Problem statement: Please give back each line below unchanged; none of the pictures should appear.

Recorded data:
★ ★ ★ ★ ★ ★ ★
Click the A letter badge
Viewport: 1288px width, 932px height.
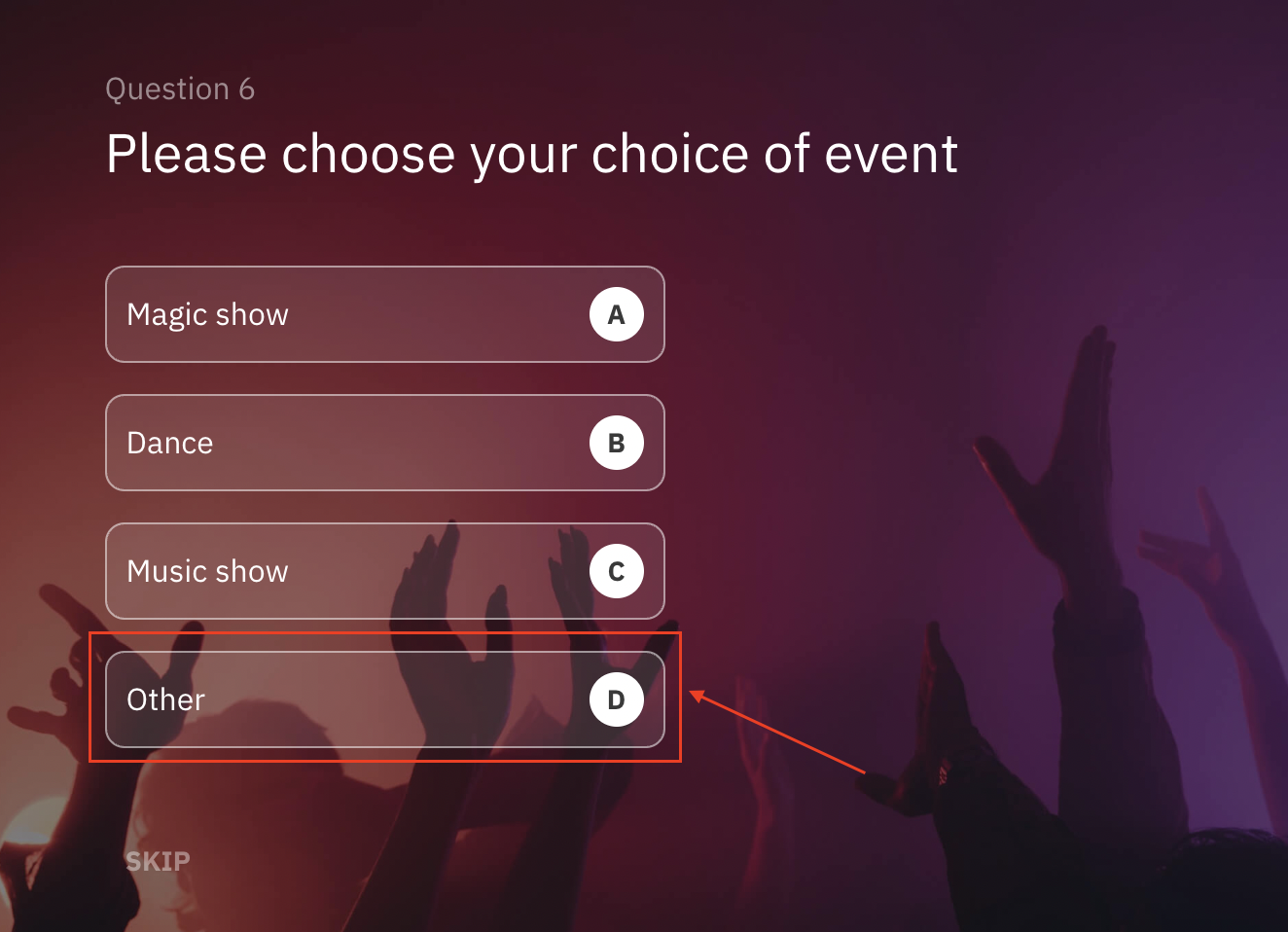[x=617, y=314]
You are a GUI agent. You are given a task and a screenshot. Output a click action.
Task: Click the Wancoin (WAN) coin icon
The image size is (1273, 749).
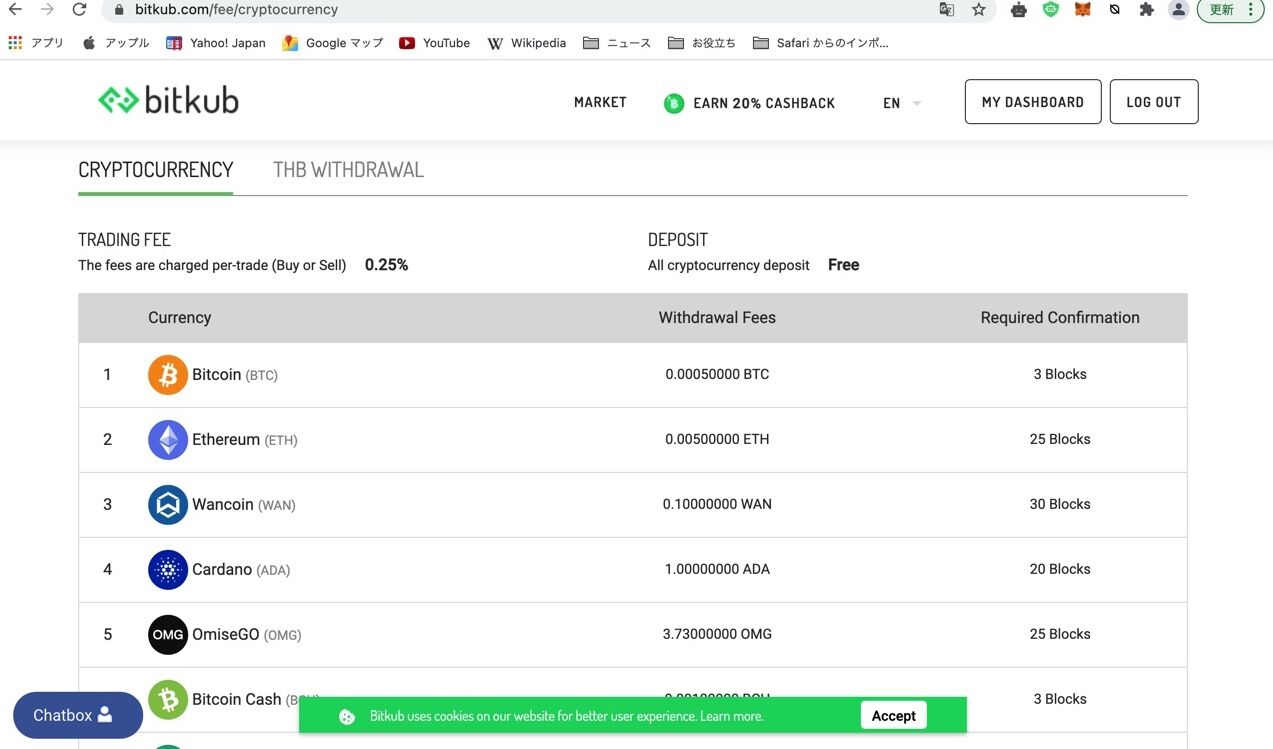pos(167,504)
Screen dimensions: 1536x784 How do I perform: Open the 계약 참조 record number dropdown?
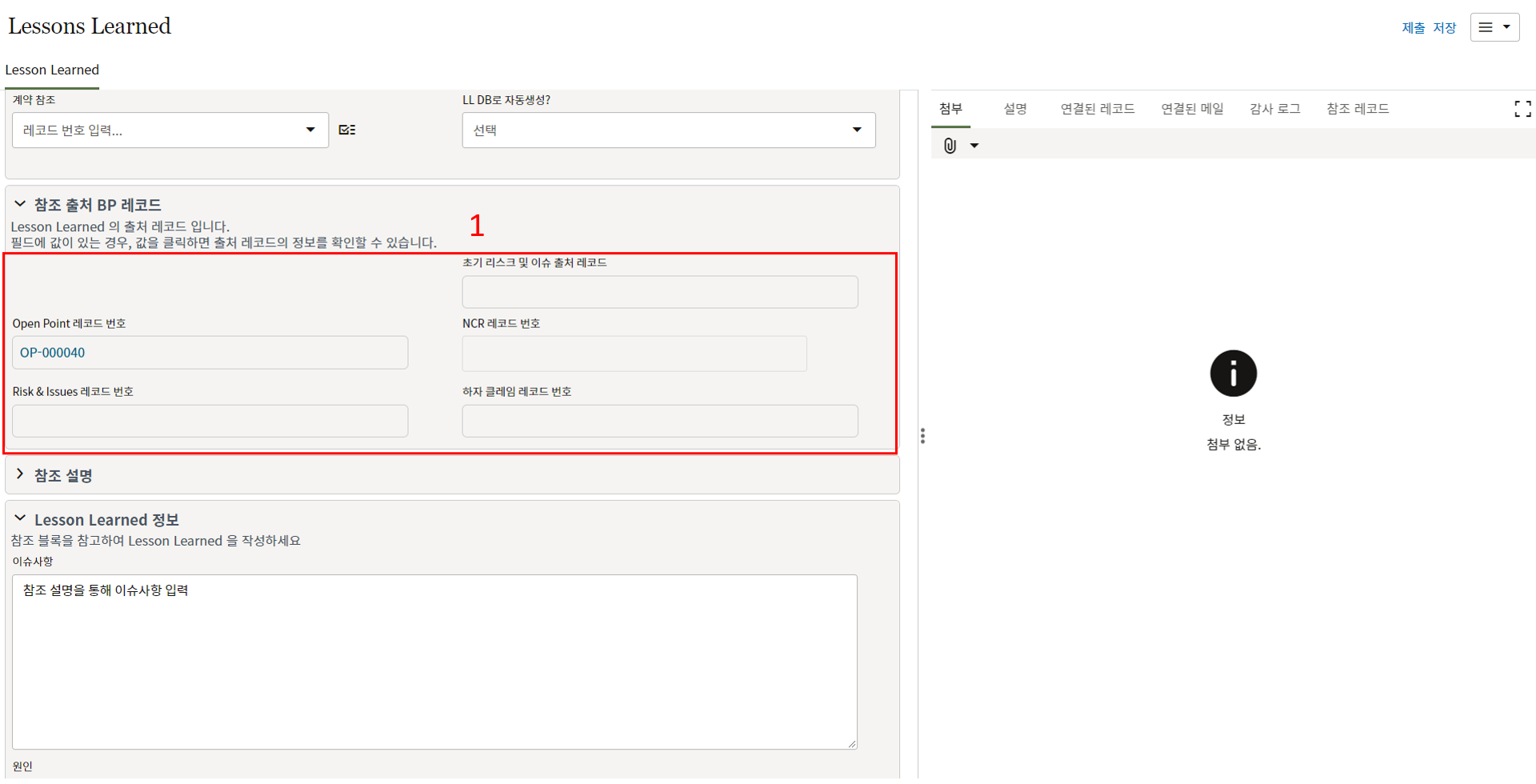pyautogui.click(x=310, y=130)
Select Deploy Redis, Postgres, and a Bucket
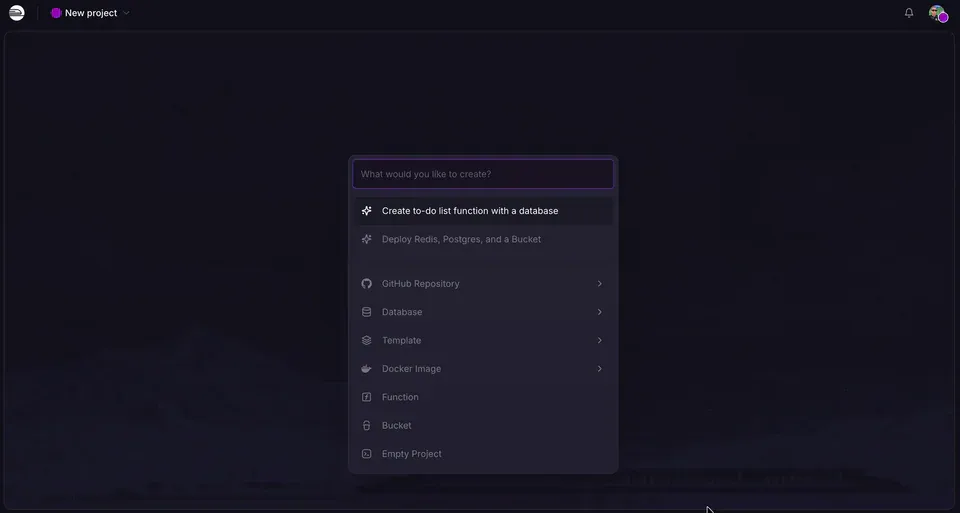The image size is (960, 513). click(x=484, y=239)
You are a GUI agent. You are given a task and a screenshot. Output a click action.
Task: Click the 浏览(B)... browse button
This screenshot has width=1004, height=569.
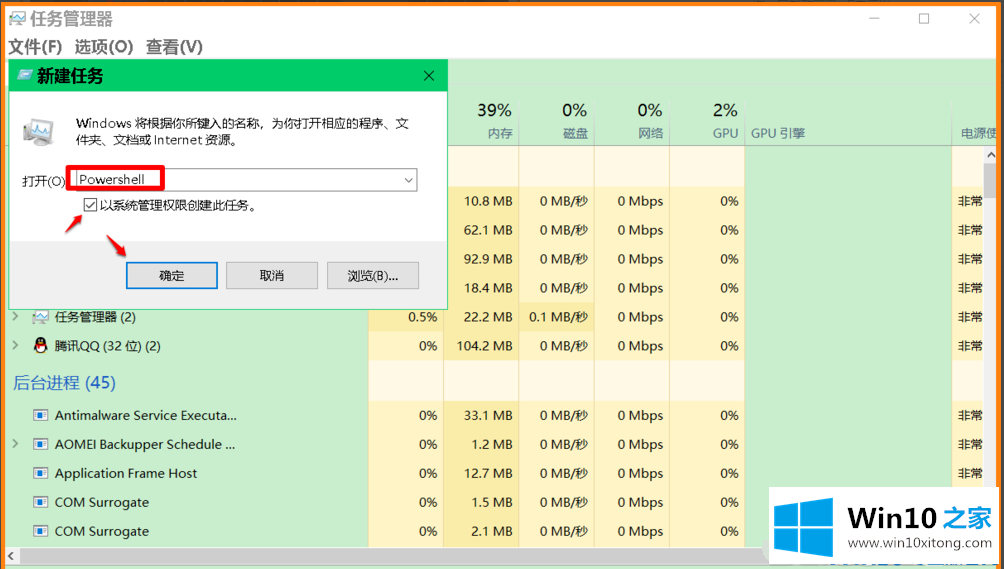372,275
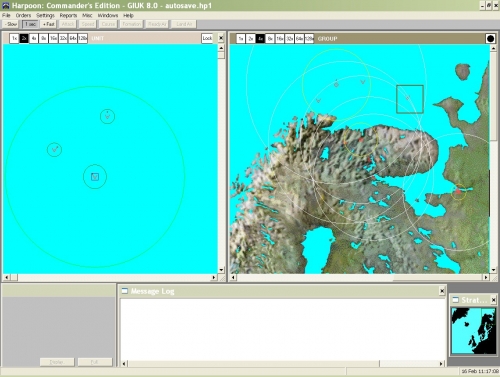The width and height of the screenshot is (500, 377).
Task: Open the Misc menu
Action: (87, 15)

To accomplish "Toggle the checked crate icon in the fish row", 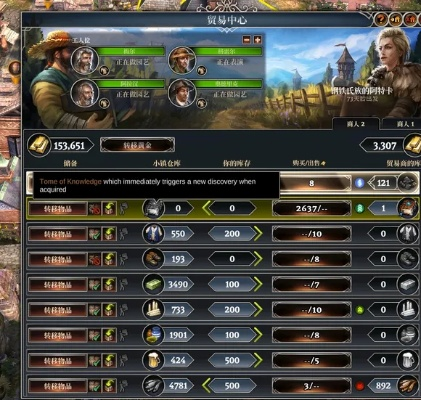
★ ★ ★ ★ ★ ★ ★
Written solution:
Click the A letter badge
Viewport: 1288px width, 932px height.
[x=617, y=314]
You are a GUI agent. You are given a task and a screenshot. Output a click action.
Task: Click the Wancoin (WAN) coin icon
The image size is (1273, 749).
pos(167,504)
Screen dimensions: 1536x784 How do I perform: Open the 계약 참조 record number dropdown?
pyautogui.click(x=310, y=130)
Select Deploy Redis, Postgres, and a Bucket
The image size is (960, 513). click(x=484, y=239)
You are a GUI agent. You are given a task and a screenshot. Output a click action.
Task: Click the 浏览(B)... browse button
This screenshot has width=1004, height=569.
372,275
The width and height of the screenshot is (500, 377).
Task: Open the Misc menu
Action: (87, 15)

To accomplish "Toggle the checked crate icon in the fish row", 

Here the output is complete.